Personal information
- Born: 3 December 1924 Victoria Park, Western Australia
- Died: 5 December 2007 (aged 83) Perth, Western Australia

Sport
- Sport: Athletics
- Event: High jump

Achievements and titles
- Personal best: 2.013 m (1948)

Medal record
Representing Australia
Olympic Games
| Gold medal – first place | 1948 London | High jump |
Commonwealth Games
| Gold medal – first place | Auckland 1950 | High jump |

= John Winter (athlete) =

Australian high jumper

John Arthur "Jack" Winter (3 December 1924 – 5 December 2007) was an Australian high jumper who won that event at the 1948 Summer Olympics in London with a jump of 1.98 metres (6 ft. 6 in.).

A 23-year-old bank teller, Winter is Australia's only Olympic high jump gold medalist.

==Career==
Winter's potential was first seen as a 15-year-old in the 1940 Interschool Carnival for Scotch College, Perth.
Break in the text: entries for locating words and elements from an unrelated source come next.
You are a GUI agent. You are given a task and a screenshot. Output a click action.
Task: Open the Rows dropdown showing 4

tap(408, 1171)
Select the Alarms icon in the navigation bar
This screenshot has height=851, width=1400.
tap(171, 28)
He cleared 1.79 m. (5 ft. 10 3/8 in.) to win the under 16 event and 1.85 m. (6 ft. 0 7/8 in.) to win the open event.

He served in the RAAF in Britain during World War II and was about to join a Wellington Bomber squadron when the hostilities ended. After the war he returned to competition and won the 1947 and 1948 Australian championships.

The next year he joined the Australian team in London for the Olympic Games where he was considered an outside medal chance only against the strong American jumpers. Of the 26 competitors, only Winter and Georges Damitio used the unfashionable so-called eastern cut-off style of jumping. The rest used the straddle or the western roll. The competition took several hours, with cold rain falling for much of the time. When the bar reached 1.95 m (6 ft 4 3/4 in) five jumpers, including Winter, remained. At 1.98 m (6 ft 6 in) the other four failed with their first attempt. Winter, the last to jump, easily cleared the bar. The others, by then very cold and wet, failed with their other attempts. The irony was that all had jumped higher in previous competitions.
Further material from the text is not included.